Involute - or evolvent - curves are used as the shape of teeth of gears. For an introduction to more advanced math, see https://en.wikipedia.org/wiki/Involute.
What is an involute curve?
The quick and dirty example in the picture says more than words.
Involute: a quick and dirty example
In plain language. A cord is coiled around a cylinder. At the end of the cord is a pencil. The cord is unrolled while the cord is held taut. The pencil draws a curve. This curve is called an involute.
Involute curve with x- and y-axis, without base circle.
Practical use
The main reason for using gears with involute shapes is that there is no friction between teeth - against common believe. The teeth roll on each other when rotating.
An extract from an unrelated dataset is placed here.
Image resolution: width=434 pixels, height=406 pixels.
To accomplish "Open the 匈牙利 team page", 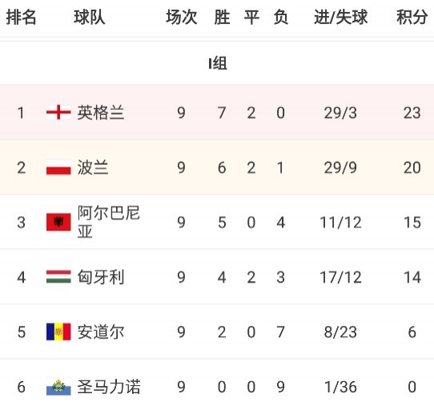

It is the gear application that makes a polar calculation based on radii more useful than a Cartesian calculation based on (x,y) - we are only interested in the first small part that starts from the base circle. On the other hand, a polar approach has its limits, see below.
Mathematics
Angles are in radians, 360 degrees equals (2*pi) radians.
Overall, see illustration:
- The blue curve that is described is the involute.
- Points on that curve have coordinates X3 and Y3.
- From those points runs a cord A1*R1, tangent to the base circle.
- The base circle has a radius R1.
In detail:
- The first triangle:
- Start at point (0,0)
- Hypotenuse R1
- The angle is A1
- X1 = R1 * cos (A1)
- Y1 = R1 * sin (A1)
- The second triangle:
- Start at the end of R1
- Hypotenuse is A1*R1
- A1*R1 is perpendicular to R1
- Therefore, the angle is again A1
- X2 = R1 * A1 * sin (A1)
- Y2 = R1 * A1 * cos (A1)
- About the length of hypotenuse A1*R1:
- If A1 goes all the way around from 0 to 2 * pi radians (is 360 degrees) than the length of the cord changes from 0 to 2 * pi * R1. After all, the circumference of a circle equals 2 * pi * R1.
- The length of the cord is thus equal to the product of A1 and corner radius R1: A1 * R1.